Sen. Paul Sarbanes (D-Md.), chairman of the Senate Banking Committee who is sponsoring the corporate accounting reform measure expected to pass with Republican support, said criminal sanctions were not enough.

"All the focus is on making the bad actors pay a price, but what also ought to happen is we ought to improve the system to prevent these things from happening," Sarbanes said on ABC's "This Week."

Meanwhile, current and former WorldCom executives are scheduled to appear Monday before the House Financial Services Committee hearing into the telecommunications giant's alleged accounting cover-up of $1.22 billion in losses.

Few presidential administrations have been as closely identified with corporate America as George W. Bush's. Bush is the first president with an MBA degree, and he worked in the oil industry and in the business side of Major League Baseball before entering politics. Vice President Dick Cheney also has deep roots in the oil industry. Army Secretary Thomas White worked at Enron before joining the administration.

Those connections have served business interests well in the Bush administration's first 18 months with the passage of legislation from tariffs on steel imports to billions of dollars' worth of new subsidies for agribusiness. But Democrats are now trying to convert that pro-business posture to a liability, charging Bush and Cheney with once practicing the same business tactics they now decry as wrong.

Bush is being dogged by questions about his sale of $848,560 worth of stock in Harken Energy Corp. in 1990. Filings on that sale to the Securities and Exchange Commission were 34 weeks late. The transaction was investigated, but Bush, whose father was president at the time, was cleared of wrongdoing.

Cheney faces criticism that while he was chairman of Halliburton Co., an energy services giant, it adopted accounting practices now being investigated by the SEC.

Given the potential damage those links can cause Bush, executives and business lobbyists worry that the president will feel compelled to go far beyond a 10-point plan he detailed in March to reform corporate governance.

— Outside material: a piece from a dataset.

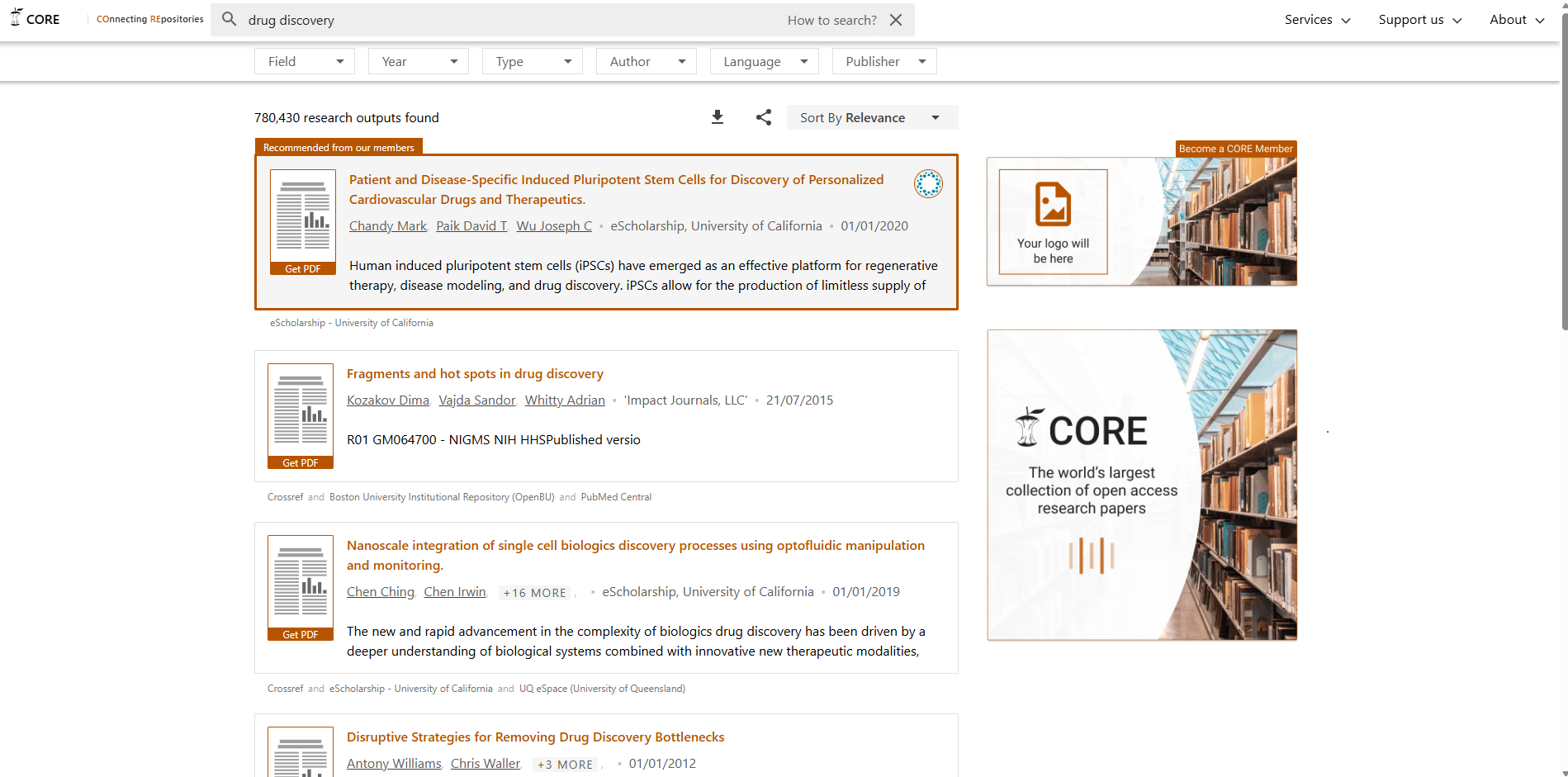
Task: Open Get PDF for Nanoscale integration paper
Action: 301,634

That plan, which rejected the use of stiffer penalties against corporations and executives, instead called for more detailed and prompt financial disclosure and for a new regulatory board to oversee accounting practices.

White House anxiety over the fallout from the corporate scandals has been evident as officials talked tough about the need for the government to crack down on improper business practices.

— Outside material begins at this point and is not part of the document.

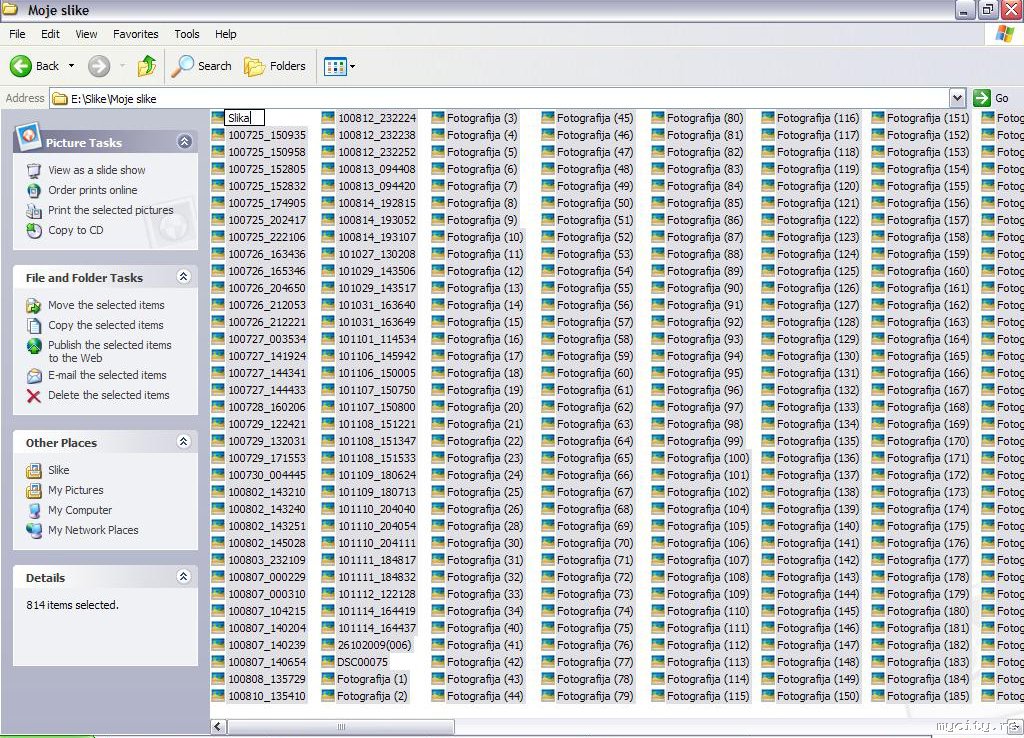This screenshot has width=1024, height=738.
Task: Click the Slika filename rename field
Action: 244,118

Bush immediately denounced last month's news of improper accounting practices at WorldCom, the country's No. 2 long-distance telephone service company, as "outrageous." He said, "Executives who commit fraud will face financial penalties and, when they are guilty of criminal wrongdoing, they will face jail time," and hammered away at the company in speech after speech for a week.

As the stock exchange averages tumble, anxiety over unemployment increases and workers worry about the state of their retirement funds, the Democratic Party's leadership has suggested that Republicans are responsible for a deregulated business environment that allows financial game-playing.

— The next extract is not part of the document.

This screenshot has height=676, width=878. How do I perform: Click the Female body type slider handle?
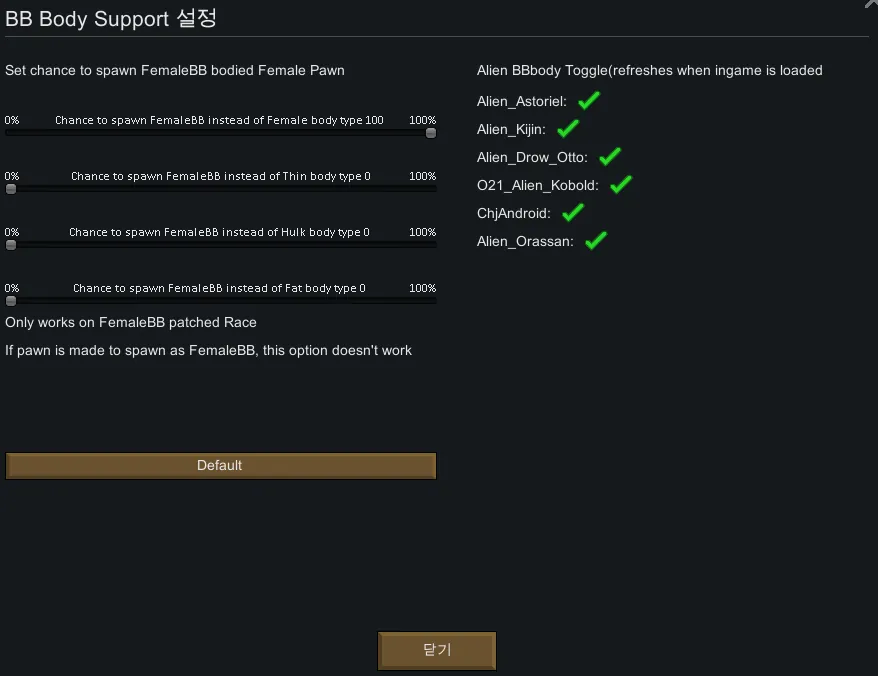pos(431,132)
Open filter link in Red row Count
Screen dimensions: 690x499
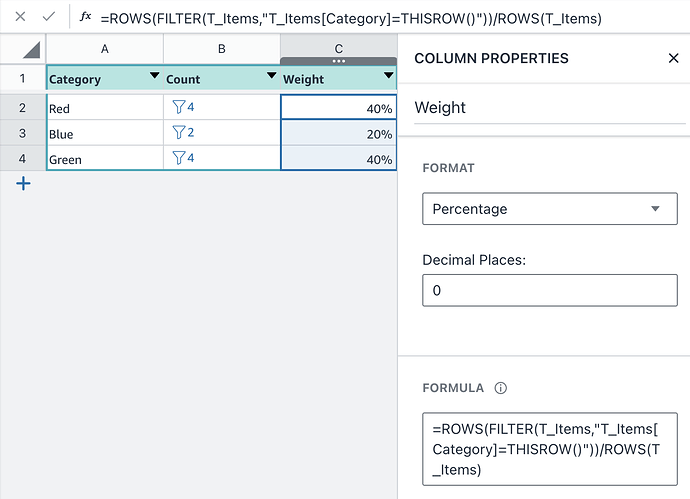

"It's time to reform and strengthen the system," said Senate Majority Leader Tom Daschle, D-S.D., who on Sunday said Bush's chairman of the Securities and Exchange Commission, Harvey Pitt, had a "cozy, permissive relationship" with the people he is supposed to regulate and should be replaced.

"Unfortunately, the desire for reform is not to be found in the approaches taken by the White House, the House and the SEC," Daschle said. "This game of corporate dominoes we're watching is a wake-up call. It's time to abandon this laissez-faire attitude and take action."

Thomas Dunfee, a professor of legal studies at the Wharton School of Business, said Bush may be the best positioned politician to curb the excesses plaguing corporate America.

"For someone who is seen as very pro-business to signal that this is enough, that would have an impact," Dunfee said. "The social pressures are important."